US residential prices back to 2003 levels

The S&P/Case-Shiller Home Prices Indices was down 18.2% in 2008. Phoenix, Las Vegas and San Francisco were among the worst areas affected.

US home prices have hit a 21-year low, according to the latest data from the S&P/Case-Shiller Home Price Indices.

The indices, which track home prices across the largest 20 cities in the US, fell by 18.2 percent in the final quarter of 2008 compared to the same period 12 months earlier – the largest decline ever seen in its 21-year history.

House prices in the US are now back down to 2003 levels. The average property has fallen 26.6 percent in value since the peak in the second quarter of 2006.

“The broad downturn in the residential real estate market continues,” said David Blitzer, S&P index committee chairman. “There are very few, if any, pockets of turnaround that one can see in the data.
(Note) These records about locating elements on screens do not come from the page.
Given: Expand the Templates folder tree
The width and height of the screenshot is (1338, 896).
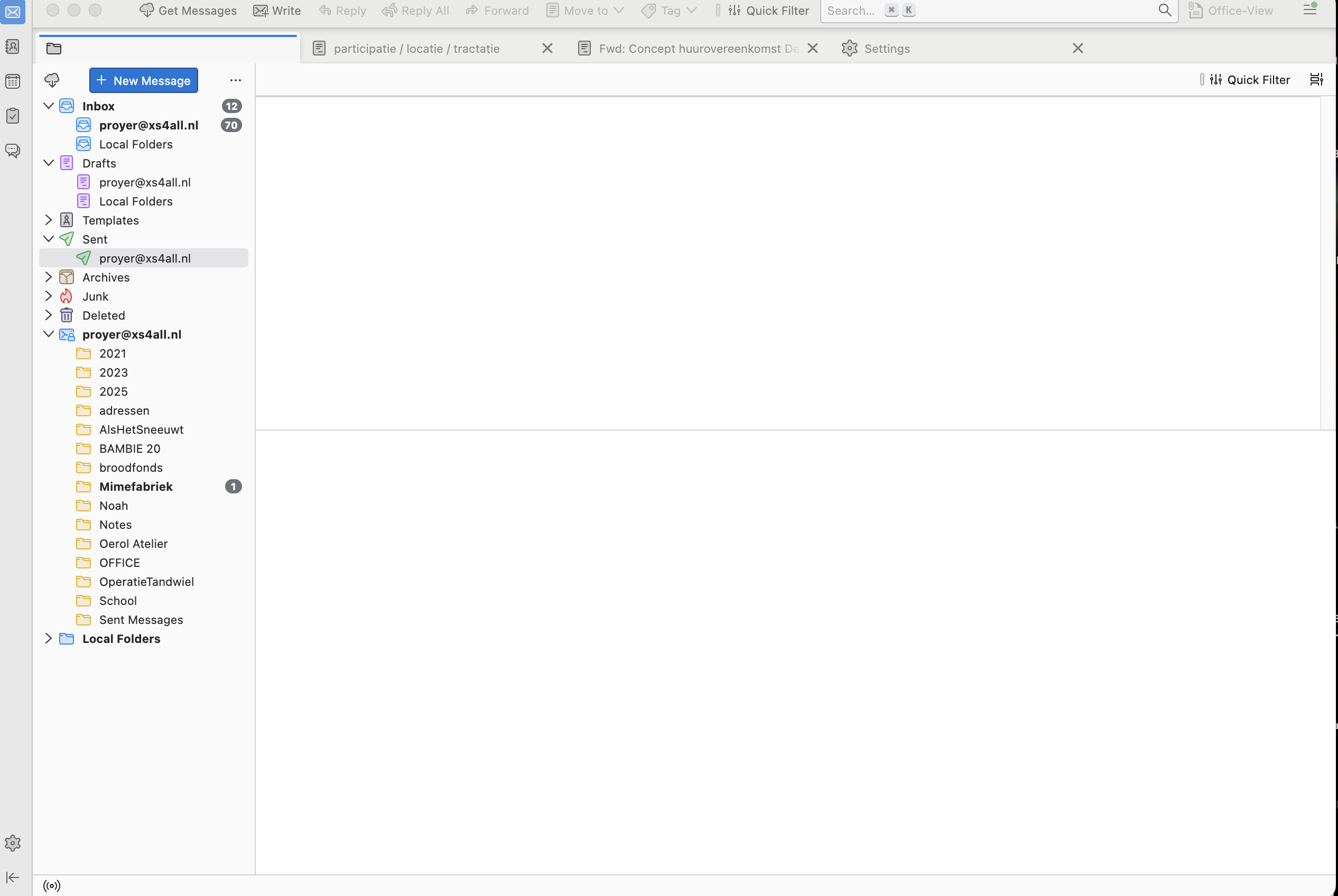Looking at the screenshot, I should pyautogui.click(x=48, y=220).
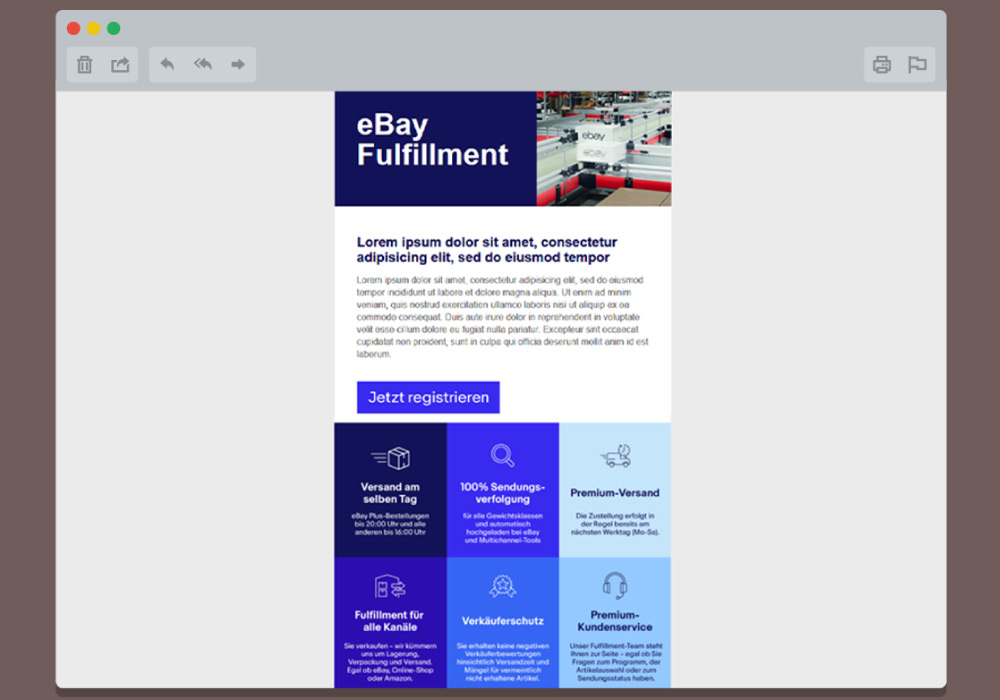1000x700 pixels.
Task: Click the storefront channels icon
Action: (390, 587)
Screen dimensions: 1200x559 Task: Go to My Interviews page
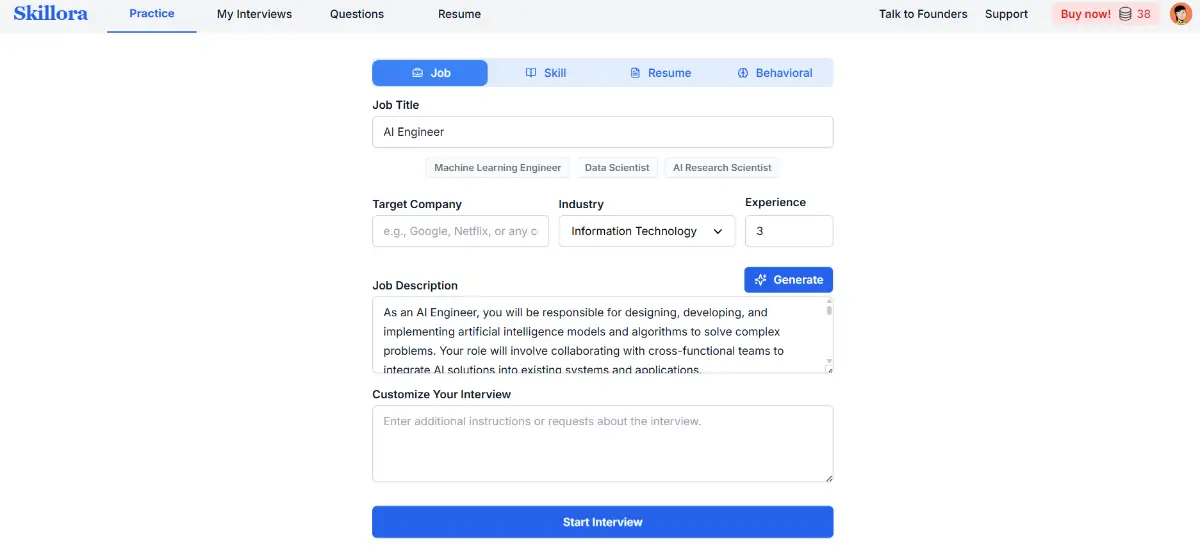(x=254, y=14)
Most of the nation appears to remain on a downward path.”

The seven-worst performing cities in the US included Phoenix, which was down 34 percent in the final quarter of 2008 compared to 2007, according to the index; Las Vegas, which was down 33 percent and San Francisco, which fell 31.2 percent.

Denver, Dallas, Cleveland and Boston were among the best performers in terms of annual declines, which were down by only 4 percent, 4.3 percent, 6.1 percent and 7 percent respectively.